Wirtschaft : Konjunktur: Falsche Freunde sind gefährlich

Carsten Brönstrup

Die deutsche Wirtschaft lahmt. Immer häufiger nehmen die Wirtschaftsforscher ihre erst wenige Wochen alten Prognosen zurück. Damit gerät die Europäische Zentralbank (EZB) langsam aber sicher in die Zwickmühle. Soll sie die Zinsen senken und so dafür sorgen, dass Geld billiger und damit Unternehmer wie Haushalte investitionsfreudiger werden? Dann könnte die Wirtschaft dank höherer Ausgaben aus ihrem Wachstumstal herauskommen - mehr Jobs, höhere Steuereinnahmen sowie geringere Staatsschulden wären die Folge. Oder soll die EZB die Zinsen unverändert lassen, weil die Inflation derzeit so hoch ist wie lange nicht? Immerhin liegt die Rate der Geldentwertung in den Euro-Ländern bei 3,4 Prozent, ein Wert, der noch vor Jahresfrist vielen utopisch erschien. Die aktuellen Inflationsdaten seien nicht so schlimm, wenden Befürworter einer Zinssenkung ein. Denn die hohe Preissteigerungsrate könnte schon in wenigen Monaten wieder zurückgehen. Grund: Die Preise für die im Zuge der Tierseuchen teurer gewordenen Lebensmittel sowie für Energie würden sich bald wieder auf Normalniveau einpendeln. Und ohnehin wirke Geldpolitik - also etwa Zinssenkungen - erst mit einer Zeitverzögerung von mehreren Monaten. Mithin seien Leitzinsen das Gebot der Stunde, heißt es: allein schon als Signal an Wirtschaft und Verbraucher.
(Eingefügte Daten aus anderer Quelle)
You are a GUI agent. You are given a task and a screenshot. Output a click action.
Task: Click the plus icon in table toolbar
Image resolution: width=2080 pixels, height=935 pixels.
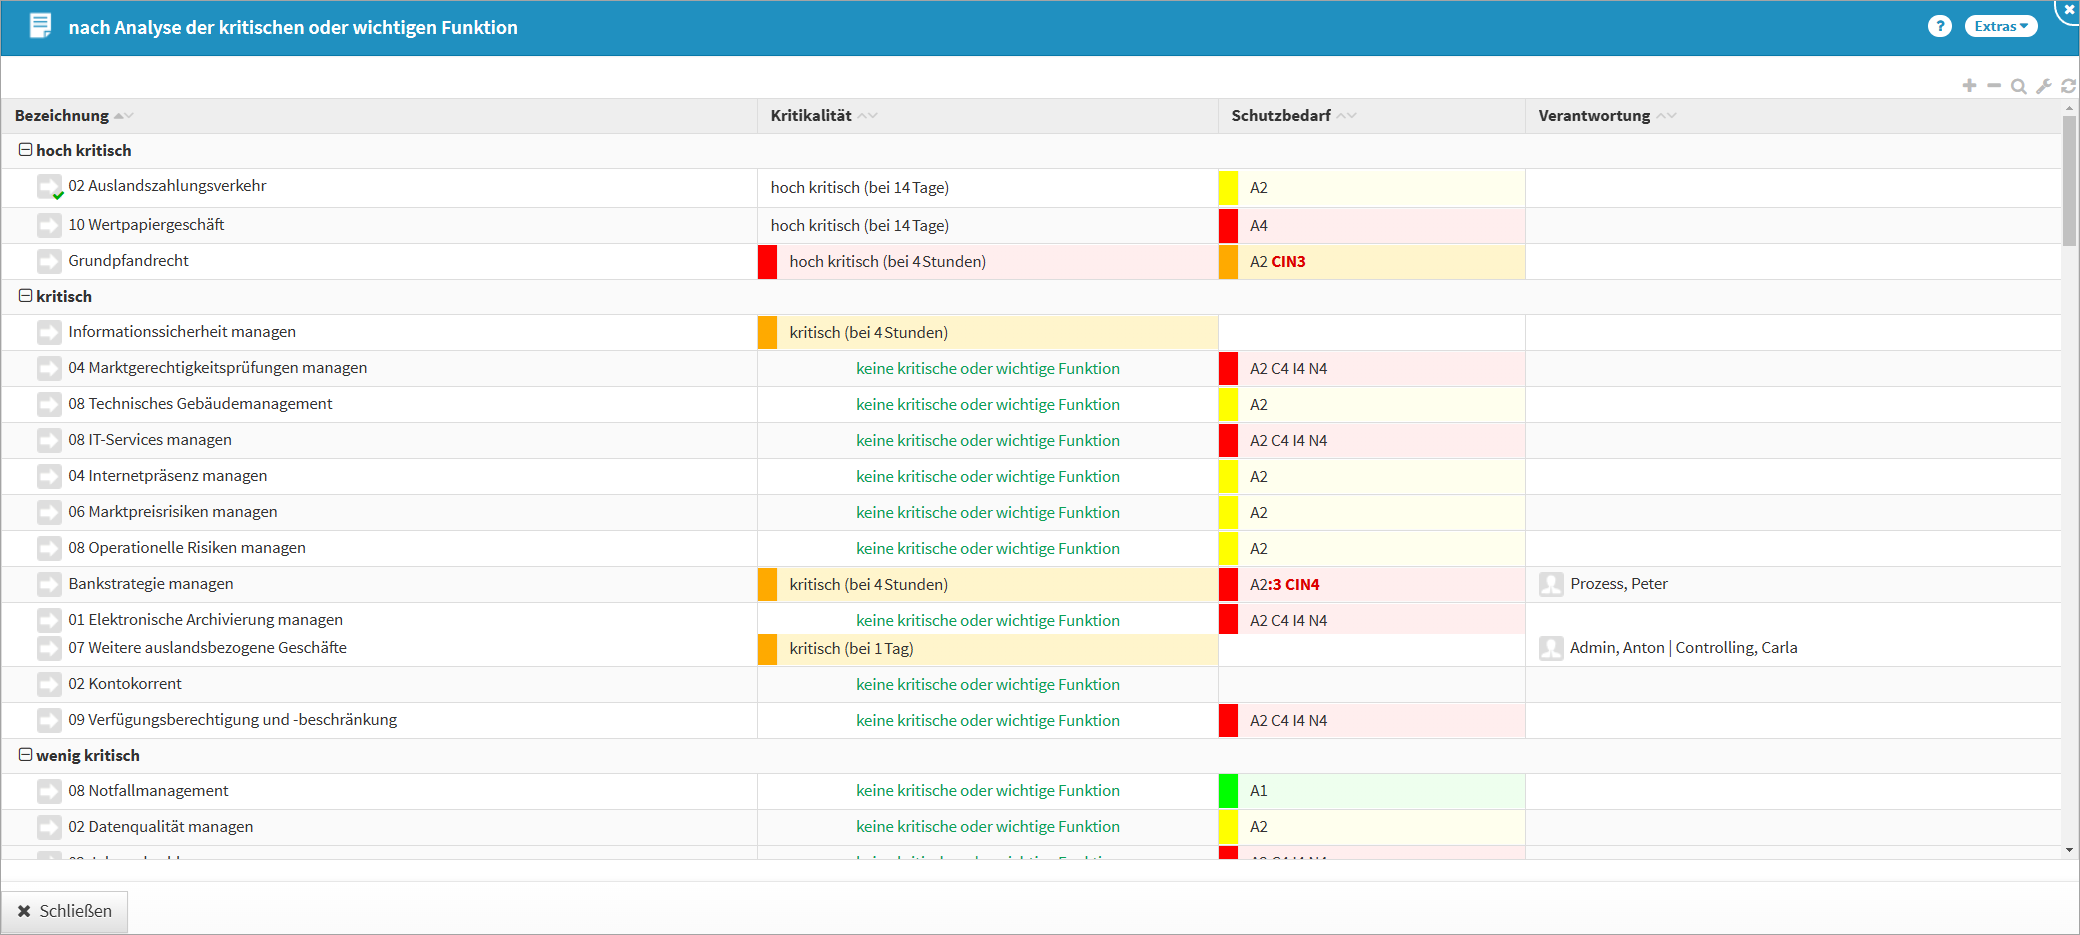tap(1969, 86)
Die Argumente gegen eine Zinssenkung wiegen gleichwohl schwer. Konjunktur- und Strukturpolitik ist zu allererst Aufgabe des Staates. Hält dieser es nicht für nötig, durch entsprechende Reformen das Wachstum zu stimulieren, kann man nicht die EZB zum Lückenbüßer machen. Die Zentralbank hat zuvorderst für stabiles Geld zu sorgen. Das gelingt ihr derzeit nicht. Selbst die Kerninflationsrate - bei der die preistreibenden Effekte herausgerechnet sind - lag im Mai mit 1,9 Prozent gefährlich nahe am Wert von zwei Prozent, bis zu welchem das Geld als stabil gilt. Und schließlich dürfen die Währungshüter nicht die Zinsen senken, allein weil sie vage auf stabilere Preise hoffen. Es kann ebenso gut anders kommen. Was die EZB auch tut, neue Freunde wird sie mit ihrer Politik nicht gewinnen. Das ist gut so, denn Unabhängigkeit ist für eine Zentralbank wichtiger als Interessenpolitik.